During this process I was introduced to Mark Pinch, “retired” Senior Partner of NAI Black. Mr. Pinch comes with a deep background not only in large real estate transactions, but multiple conservation deals and partnerships in the Spokane area. Mark listened to my outline, the result of the weeks of conversations with other groups, and agreed to be INLC’s real estate counsel and mentor my prospectus proposal to the sisters on behalf of INLC. Mark Pinch, his assistant Nancy Brown, and INLC Board President Carl Griffin helped me develop the proposal that INLC submitted on September 15.
INLC is working with several local service organizations that are interested in purchasing the buildings and up to 10 acres of land. All partners are interested in preserving the shoreline and the natural beauty of this property and ensuring public access.
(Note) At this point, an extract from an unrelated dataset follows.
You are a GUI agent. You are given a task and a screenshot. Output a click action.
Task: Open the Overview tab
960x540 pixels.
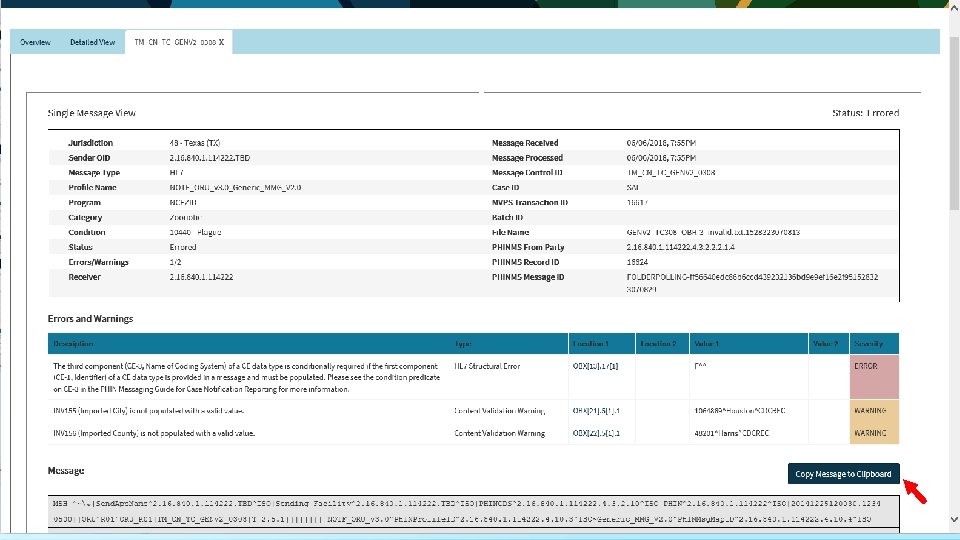tap(35, 42)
The Sisters timeline moving forward is not a normal real estate transaction process. Proposals were due September 15. The Sisters then invited representatives for four of those proposals to present in person to their selection committee in late September. INLC was one of the four entities invited, along with the Spokane Tribe of Indians and Spokane Tribal Communities, Spokane Catholic Charities, and Jim Franks of Greenway Construction. The proposals are now before the Sisters of the Holy Names home office in Quebec and we await their final decision.
For over 100 years, starting with the Olmsted Brothers’ vision, our community has valued green public space and our river – and the economic, recreational, and health benefits of both. INLC’s proposal responds to how the community values this unique property.
Admittedly, making a multi-million dollar purchase offer is a big step for INLC. But in my humble opinion, this project is exactly why INLC exists. Had INLC not stepped forward, the property – which is zoned high-density 55 – could end up in residential development with over 1,100 “doors.” Instead, we have the opportunity to redefine “highest and best use” for this gem.
Whether or not the Sisters select INLC’s proposal moving forward, I believe INLC made the right call. Our proposal leveraged collaborative efforts and made a strong statement that conservation can add and enhance economic value to the community.